= Power Marketing Administration =

Type of US federal agency for selling hydroelectricity

This power marketing area for Southeastern Power Administration.

The Power Marketing Administration (PMA) is a United States federal agency within the Department of Energy responsible for marketing hydropower, primarily from multiple-purpose water projects operated by the Bureau of Reclamation, the U.S. Army Corps of Engineers, and the International Boundary and Water Commission.

The federal government first assumed a role in power marketing in the early 1900s when power from federal water projects in excess of project needs was sold in order to repay the government's investment in the projects.

The Southeastern Power Administration is the only PMA that doesn't construct and own transmission lines, putting it at a disadvantage with regard to dealing with private utility companies compared to the other three PMAs. The SEPA has to contract with other utilities to provide transmission.

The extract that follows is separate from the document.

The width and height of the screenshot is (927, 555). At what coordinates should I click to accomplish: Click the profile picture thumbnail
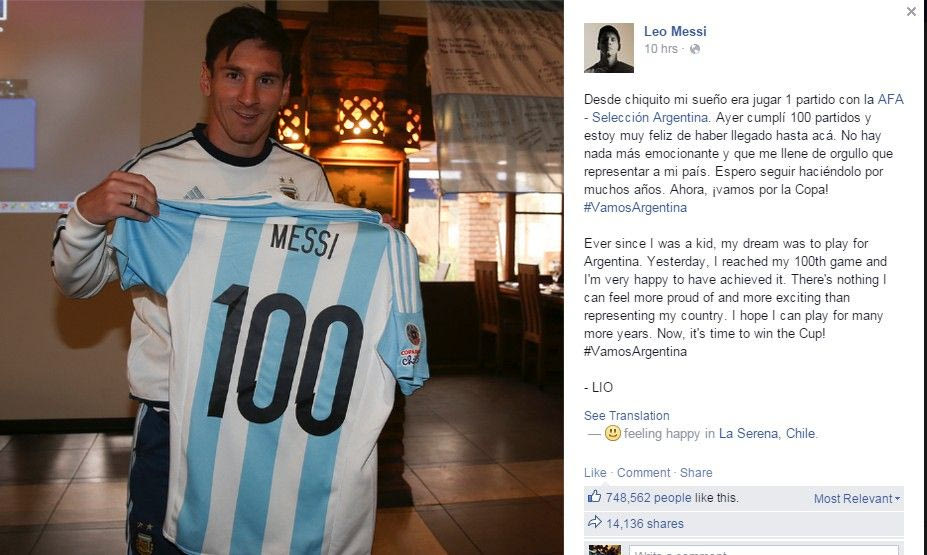click(x=608, y=48)
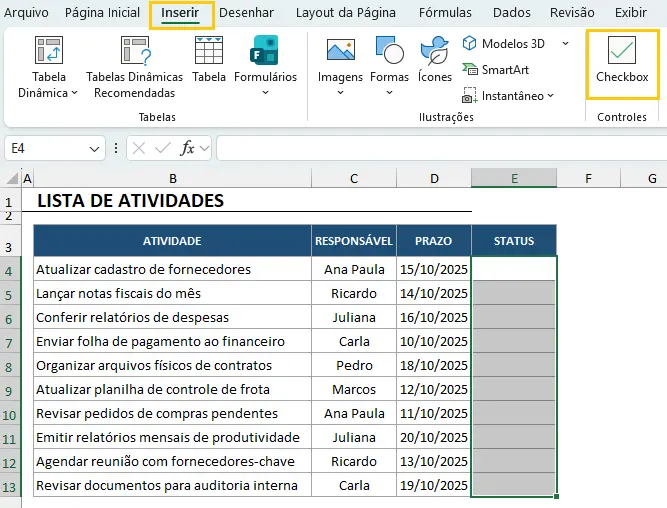Select row 7 header
The width and height of the screenshot is (667, 508).
point(10,341)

There are four federal PMAs, which market and deliver power in 34 U.S. states:
- Bonneville Power Administration (established 1937)
- Southwestern Power Administration (established 1943)
- Southeastern Power Administration (established 1950)
- Western Area Power Administration (established 1977)

A fifth PMA, the Alaska Power Administration, existed from 1967 to 1998. In 1995 Congress passed a law authorizing the sale of the two hydroelectric power projects in the APA, the Eklutna Hydroelectric Project and the Snettisham Hydroelectric Project, to private companies. It also authorized the termination of the APA.